Evidence maturity helps determine:
- when learning is still forming
- when signals become reliable
- when confidence is justified
- when capital exposure may increase
- when scaling readiness may be considered
Evidence matures as uncertainty decreases.
Core Principle
Early signals suggest direction.
Mature evidence supports decisions.
Evidence Maturity Levels
Level 1 — Preliminary Evidence
Characteristics:
limited data
early behavioural indicators
high noise level
interpretation uncertainty
weak hypothesis confirmation
Typical use:
directional insight only
Capital implication:
minimal exposure only
Level 2 — Forming Evidence
Characteristics:
observable behavioural patterns
early signal consistency
moderate noise level
hypothesis partially supported
Typical use:
structured testing refinement
Capital implication:
controlled exposure appropriate
Level 3 — Structured Evidence
Characteristics:
repeatable behavioural patterns
increasing signal clarity
reduced noise
multiple supporting indicators
Typical use:
Phase 4 structured testing
Capital implication:
managed exposure may be appropriate
Level 4 — Reliable Evidence
Characteristics:
consistent behavioural response
stable signal clarity
low volatility
hypothesis strongly supported
Typical use:
pre-scaling evaluation
Capital implication:
elevated exposure consideration possible
Level 5 — Mature Evidence
Characteristics:
repeatable results across multiple environments
strong interpretability clarity
stable performance indicators
multiple aligned signals
Typical use:
scaling readiness consideration
Capital implication:
strategic exposure consideration possible
Evidence Maturity Dimensions
Evidence maturity should consider:
signal repeatability
signal clarity
noise reduction
hypothesis validation strength
cross-test consistency
interpretation reliability
Evidence Maturity Discipline
Evidence maturity should not be assumed prematurely.

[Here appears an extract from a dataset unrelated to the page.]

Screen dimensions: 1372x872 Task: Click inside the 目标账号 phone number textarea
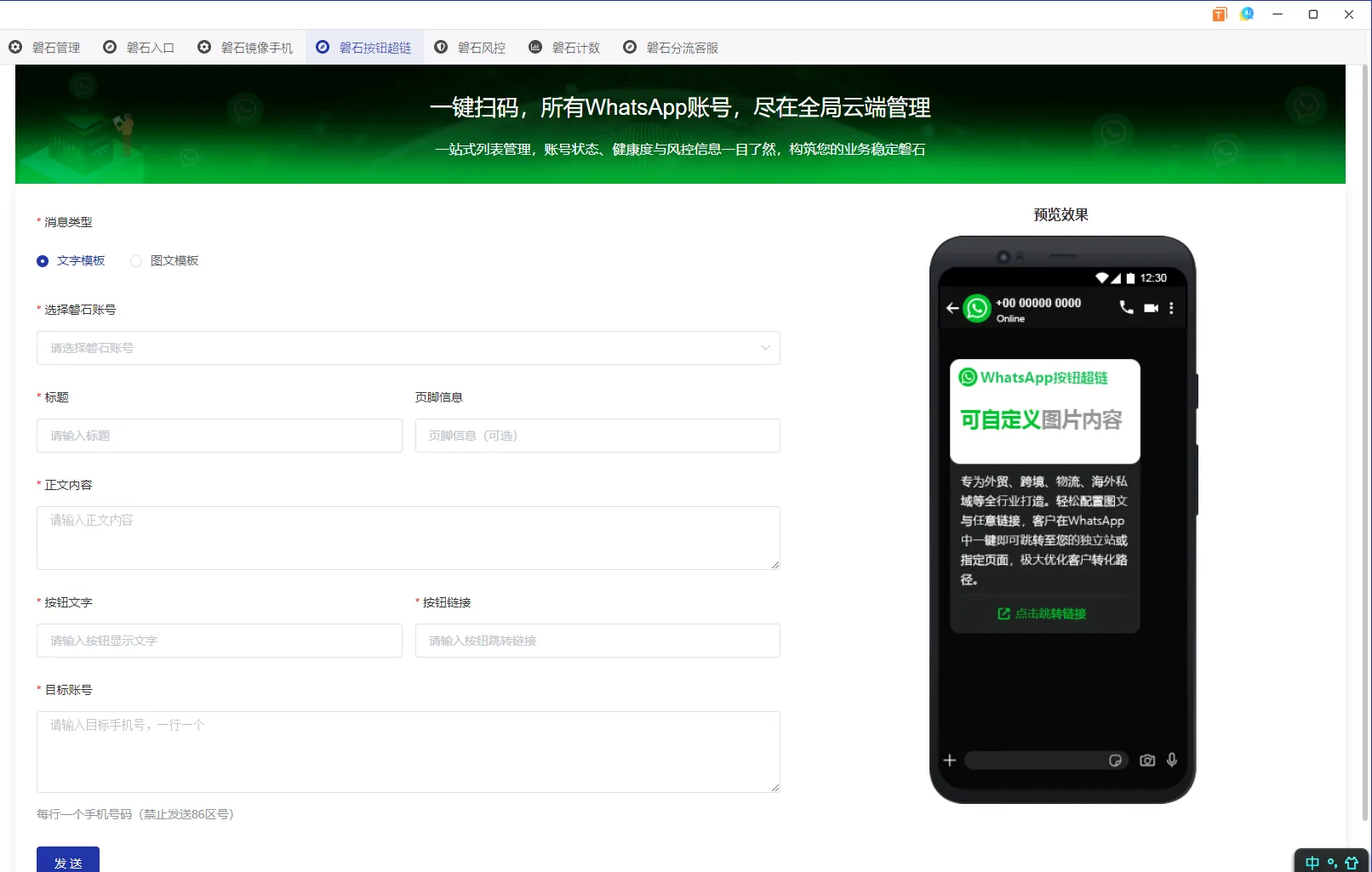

Maturity should reflect accumulated signal strength.
Evidence Maturity Regression
Evidence maturity may decrease when:
signal volatility increases
unexpected behaviour appears
hypothesis support weakens
interpretation clarity reduces
Relationship to Other Pages
Experimentation Signal Strength Classification
Experimentation Confidence Progression Model
Experimentation Evidence Validation Criteria
Experimentation Decision Progression Logic
Finance Brain Capital Confidence Thresholds
Architectural Role
This page defines the staged maturity of learning evidence as it develops through structured experimentation.
Future Expansion
Future versions may include:
evidence scoring models
maturity dashboards
confidence weighting systems
automated maturity classification
Change Log
Version: v1.0
Date: 2026-04-03
Author: MWMS HeadOffice
Change: Initial creation of Experimentation Evidence Maturity Levels defining structured development of experimental evidence.